**Work order**. Restate the lines word for word, from the one containing "The width and height of the screenshot is (1148, 1049)." through the last line of the entries below, without any other lines.

**Given entries**.
○ ○ ○ ○

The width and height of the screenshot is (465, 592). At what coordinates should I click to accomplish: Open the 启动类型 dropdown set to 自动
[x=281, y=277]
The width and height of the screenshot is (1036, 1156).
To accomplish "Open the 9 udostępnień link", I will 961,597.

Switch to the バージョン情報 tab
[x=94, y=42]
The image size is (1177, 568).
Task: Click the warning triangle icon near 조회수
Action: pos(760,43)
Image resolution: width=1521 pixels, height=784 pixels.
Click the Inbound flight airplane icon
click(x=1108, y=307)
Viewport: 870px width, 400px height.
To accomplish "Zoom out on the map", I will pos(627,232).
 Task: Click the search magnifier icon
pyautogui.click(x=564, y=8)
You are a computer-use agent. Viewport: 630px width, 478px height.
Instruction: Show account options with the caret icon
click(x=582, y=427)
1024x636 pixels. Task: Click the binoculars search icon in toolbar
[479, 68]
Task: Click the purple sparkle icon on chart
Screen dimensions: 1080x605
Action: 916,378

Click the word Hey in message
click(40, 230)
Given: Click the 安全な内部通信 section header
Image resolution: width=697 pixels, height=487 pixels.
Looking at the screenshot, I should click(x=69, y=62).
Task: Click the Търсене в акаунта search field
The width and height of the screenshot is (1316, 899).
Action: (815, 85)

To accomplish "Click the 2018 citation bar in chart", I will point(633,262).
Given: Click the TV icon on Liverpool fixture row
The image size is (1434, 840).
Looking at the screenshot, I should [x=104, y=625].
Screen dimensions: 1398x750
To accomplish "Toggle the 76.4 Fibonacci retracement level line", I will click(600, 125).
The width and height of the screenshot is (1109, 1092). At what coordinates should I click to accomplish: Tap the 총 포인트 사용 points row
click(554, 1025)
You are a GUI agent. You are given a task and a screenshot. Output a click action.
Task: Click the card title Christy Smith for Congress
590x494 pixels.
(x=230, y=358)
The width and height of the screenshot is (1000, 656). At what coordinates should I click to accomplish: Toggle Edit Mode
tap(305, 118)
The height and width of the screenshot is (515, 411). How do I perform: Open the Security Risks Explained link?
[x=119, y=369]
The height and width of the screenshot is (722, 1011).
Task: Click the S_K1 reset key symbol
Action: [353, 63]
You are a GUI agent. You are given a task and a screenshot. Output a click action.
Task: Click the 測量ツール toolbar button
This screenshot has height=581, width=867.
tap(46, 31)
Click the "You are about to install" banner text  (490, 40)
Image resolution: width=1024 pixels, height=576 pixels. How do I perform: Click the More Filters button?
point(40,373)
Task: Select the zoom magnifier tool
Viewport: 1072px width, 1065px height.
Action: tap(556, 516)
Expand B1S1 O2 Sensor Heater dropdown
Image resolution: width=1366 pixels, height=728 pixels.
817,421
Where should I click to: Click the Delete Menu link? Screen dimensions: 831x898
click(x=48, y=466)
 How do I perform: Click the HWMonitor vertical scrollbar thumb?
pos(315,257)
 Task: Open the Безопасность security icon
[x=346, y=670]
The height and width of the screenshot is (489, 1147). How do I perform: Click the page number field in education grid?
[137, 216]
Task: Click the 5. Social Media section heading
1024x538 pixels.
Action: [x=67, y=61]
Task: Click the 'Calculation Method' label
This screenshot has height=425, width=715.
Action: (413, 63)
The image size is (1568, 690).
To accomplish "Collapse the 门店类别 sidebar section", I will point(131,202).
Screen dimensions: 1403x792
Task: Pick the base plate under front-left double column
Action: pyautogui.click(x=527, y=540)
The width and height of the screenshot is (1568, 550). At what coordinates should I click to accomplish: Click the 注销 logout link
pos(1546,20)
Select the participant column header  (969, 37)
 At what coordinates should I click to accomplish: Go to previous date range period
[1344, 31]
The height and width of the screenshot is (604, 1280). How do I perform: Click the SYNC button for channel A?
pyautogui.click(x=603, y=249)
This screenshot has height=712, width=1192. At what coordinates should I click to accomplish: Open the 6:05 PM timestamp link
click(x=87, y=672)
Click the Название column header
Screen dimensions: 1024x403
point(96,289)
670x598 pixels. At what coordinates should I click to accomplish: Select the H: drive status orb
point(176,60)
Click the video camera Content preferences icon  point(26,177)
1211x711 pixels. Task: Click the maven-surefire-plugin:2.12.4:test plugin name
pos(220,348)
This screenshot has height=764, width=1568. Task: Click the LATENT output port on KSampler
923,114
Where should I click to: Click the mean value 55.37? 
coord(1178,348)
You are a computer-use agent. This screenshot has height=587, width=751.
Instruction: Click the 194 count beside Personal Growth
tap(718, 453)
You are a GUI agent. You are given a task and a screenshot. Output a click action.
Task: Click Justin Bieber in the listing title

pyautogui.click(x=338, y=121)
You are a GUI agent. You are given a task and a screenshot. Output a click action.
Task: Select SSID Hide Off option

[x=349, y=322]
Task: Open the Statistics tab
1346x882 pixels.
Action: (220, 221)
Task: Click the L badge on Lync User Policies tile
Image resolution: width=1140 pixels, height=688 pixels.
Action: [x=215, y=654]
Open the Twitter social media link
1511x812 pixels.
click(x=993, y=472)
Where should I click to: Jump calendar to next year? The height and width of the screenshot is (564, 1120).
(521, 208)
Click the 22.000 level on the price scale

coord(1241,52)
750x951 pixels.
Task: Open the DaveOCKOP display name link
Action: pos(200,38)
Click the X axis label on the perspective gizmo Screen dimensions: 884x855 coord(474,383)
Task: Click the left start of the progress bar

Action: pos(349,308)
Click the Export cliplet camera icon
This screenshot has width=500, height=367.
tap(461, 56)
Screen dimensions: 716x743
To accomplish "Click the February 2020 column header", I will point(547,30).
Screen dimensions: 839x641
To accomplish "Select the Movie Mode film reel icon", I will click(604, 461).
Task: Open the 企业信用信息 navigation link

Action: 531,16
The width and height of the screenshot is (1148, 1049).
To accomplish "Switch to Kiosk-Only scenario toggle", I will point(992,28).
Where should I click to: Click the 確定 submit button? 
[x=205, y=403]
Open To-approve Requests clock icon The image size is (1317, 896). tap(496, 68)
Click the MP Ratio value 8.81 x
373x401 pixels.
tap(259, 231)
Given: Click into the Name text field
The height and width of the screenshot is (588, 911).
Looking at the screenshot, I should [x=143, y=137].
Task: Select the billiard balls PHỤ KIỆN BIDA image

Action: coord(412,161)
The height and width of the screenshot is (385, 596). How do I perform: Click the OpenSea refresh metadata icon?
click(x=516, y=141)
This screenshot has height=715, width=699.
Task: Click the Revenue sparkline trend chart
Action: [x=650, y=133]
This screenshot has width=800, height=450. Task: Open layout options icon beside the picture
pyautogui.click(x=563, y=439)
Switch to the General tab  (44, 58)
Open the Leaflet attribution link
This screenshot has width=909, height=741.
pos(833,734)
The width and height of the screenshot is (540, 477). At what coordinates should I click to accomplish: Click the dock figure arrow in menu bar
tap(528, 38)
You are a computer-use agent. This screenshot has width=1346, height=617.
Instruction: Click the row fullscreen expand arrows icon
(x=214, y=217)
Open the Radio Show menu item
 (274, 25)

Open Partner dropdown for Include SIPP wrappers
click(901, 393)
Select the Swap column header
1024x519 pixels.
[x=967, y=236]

○ ○ ○ ○

**Solution to this exercise**.
The width and height of the screenshot is (1148, 1049).
To accomplish "Switch to Kiosk-Only scenario toggle", I will point(992,28).
Where should I click to: Click the 確定 submit button? 
[x=205, y=403]
Open To-approve Requests clock icon The image size is (1317, 896). tap(496, 68)
Click the MP Ratio value 8.81 x
373x401 pixels.
tap(259, 231)
Given: Click into the Name text field
The height and width of the screenshot is (588, 911).
Looking at the screenshot, I should [x=143, y=137].
Task: Select the billiard balls PHỤ KIỆN BIDA image

Action: coord(412,161)
The height and width of the screenshot is (385, 596). How do I perform: Click the OpenSea refresh metadata icon?
click(x=516, y=141)
This screenshot has height=715, width=699.
Task: Click the Revenue sparkline trend chart
Action: [x=650, y=133]
This screenshot has width=800, height=450. Task: Open layout options icon beside the picture
pyautogui.click(x=563, y=439)
Switch to the General tab  (44, 58)
Open the Leaflet attribution link
This screenshot has width=909, height=741.
pos(833,734)
The width and height of the screenshot is (540, 477). At what coordinates should I click to accomplish: Click the dock figure arrow in menu bar
tap(528, 38)
You are a computer-use agent. This screenshot has width=1346, height=617.
Instruction: Click the row fullscreen expand arrows icon
(x=214, y=217)
Open the Radio Show menu item
 (274, 25)

Open Partner dropdown for Include SIPP wrappers
click(901, 393)
Select the Swap column header
1024x519 pixels.
[x=967, y=236]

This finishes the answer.